There IS no substitute...


----------



## xotix

can someone tell me about the dragon apx?


----------



## JVee

xotix said:


> can someone tell me about the dragon apx?


I purchased a pair. I'll never got back to anything else. They are not uber huge and ridiculous looking either. They are more an extension of the EG2's


----------



## crazyface

Smith I/O. Quick changing lenses, wide peripherals, super comfy face foam.


----------



## dakotaspeir

I wouldn't trade my eg2s for anything. I use those up until it gets too dark then I bring out the dragons.


----------



## HoboMaster

victoria stiles said:


> Dragon snowboard goggles are among some of the most stylish goggles on the market. If you are looking for ski goggles or snowboard goggles then chances are you have looked at brands like Von Zipper and Oakley. Dragon is another brand available to consumers that is offering hip up-to-the-minute designs in their collection. The good thing about this brand is that it offers good and comfortable stuff to their costumers.

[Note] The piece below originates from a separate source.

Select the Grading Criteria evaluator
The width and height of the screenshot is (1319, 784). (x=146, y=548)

Sorry but that sounds like something straight from the mouth of a Dragon rep.


----------



## killclimbz

Definitely something fishy about that one. Every post she has sounds like some corporate marketing bullshit tag line.


----------



## xDOTY

I just bought some Dragon DX's as they were cheap on WM. I have Spy's that never fog so curious to see how the Dragons will do later in the season.


----------



## TsEthan

The best goggles are the ones havin the most fun


----------



## xDOTY

TsEthan said:


> The best goggles are the ones havin the most fun


 :thumbsup: AGREED. The ones that worry about how they look and how steezy they are, are the ones that worry too much about looks and not skill. I wear high water pants because to be honest, I can not afford new ones right now, but I have got a season pass and good friends. It's snowboarding, not highschool.


----------



## TsEthan

xDOTY said:


> :thumbsup: AGREED. The ones that worry about how they look and how steezy they are, are the ones that worry too much about looks and not skill. I wear high water pants because to be honest, I can not afford new ones right now, but I have got a season pass and good friends. It's snowboarding, not highschool.

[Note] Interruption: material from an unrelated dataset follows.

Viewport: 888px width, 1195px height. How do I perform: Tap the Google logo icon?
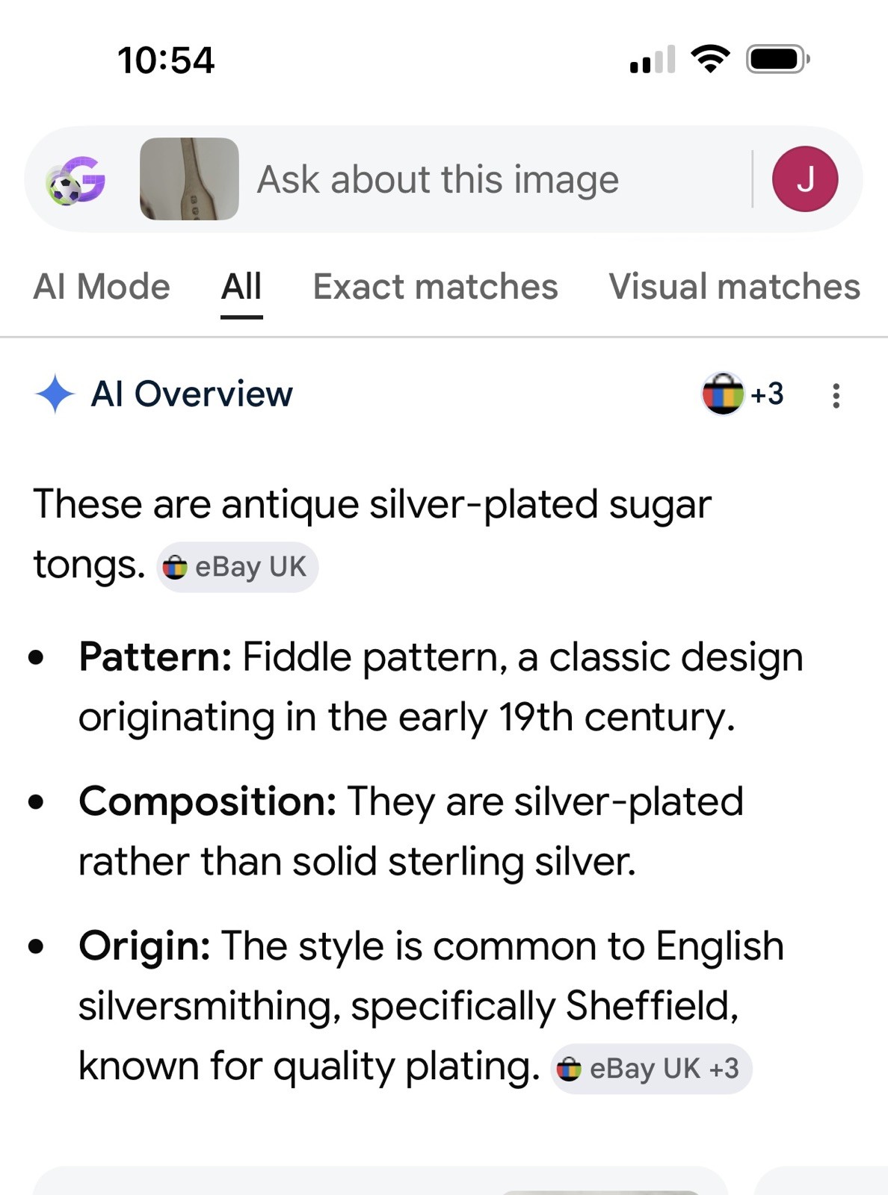[x=75, y=180]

right on:thumbsup:. My pants have a hole in them, but they have alot of fun.
Wheres youre pass too?


----------



## xDOTY

Sierra-At-Tahoe. I really enjoy it there haha. Not too packed like Boreal, but a great vibe and nice features.


----------



## xotix

i looked at the dragon apx cause they are nice technically. And the seem to give you a good view. I dont bother a lot about style. But they are quite expensive..


----------



## Ballistic

victoria stiles said:


> Dragon snowboard goggles are among some of the most stylish goggles on the market. If you are looking for ski goggles or snowboard goggles then chances are you have looked at brands like Von Zipper and Oakley. Dragon is another brand available to consumers that is offering hip up-to-the-minute designs in their collection. The good thing about this brand is that it offers good and comfortable stuff to their costumers.


 hey vicky... u must admit, smith kicks dragons wannabe but in almost every way...? Jus sayin:dunno:


----------



## Ollie11

*Zeal Transcend*

This debate over Oakley, Smith, Dragon... its a moot point... or as Joey Tribiani would say, a moo point(a point that a cow would make, which as a result isnt that important) Its all about the Zeal Transcend my friends! You can sit at your computers and brag all you want about how comfortable and practical these brands are... the bottom line is that the Zeal goggles cover all those bases plus give you a head mounted LCD display, GPS positioning and all sorts of really cool firmware upgrades for the software... this season there will be a buddy finder(so friends can locate eachother remotely on the mountain) Treasure hunt(where friends can stash virtual treasure to be found by other Transcend users) and eventually nightvision(magically turning night boarding from the worst part of the day to the best) not to mention all the cool shit that is already in there. Im not a sales rep either, I just own a pair of last years model and am waiting for the new Z3 model to come out November 1st... Just like Porsche, there is no substitute...


----------



## thugit

reps in here like no other, jesus christ.


----------



## Ballistic

Ollie11 said:


> This debate over Oakley, Smith, Dragon... its a moot point... or as Joey Tribiani would say, a moo point(a point that a cow would make, which as a result isnt that important) Its all about the Zeal Transcend my friends! You can sit at your computers and brag all you want about how comfortable and practical these brands are... the bottom line is that the Zeal goggles cover all those bases plus give you a head mounted LCD display, GPS positioning and all sorts of really cool firmware upgrades for the software... this season there will be a buddy finder(so friends can locate eachother remotely on the mountain) Treasure hunt(where friends can stash virtual treasure to be found by other Transcend users) and eventually nightvision(magically turning night boarding from the worst part of the day to the best) not to mention all the cool shit that is already in there. Im not a sales rep either, I just own a pair of last years model and am waiting for the new Z3 model to come out November 1st... Just like Porsche, there is no substitute...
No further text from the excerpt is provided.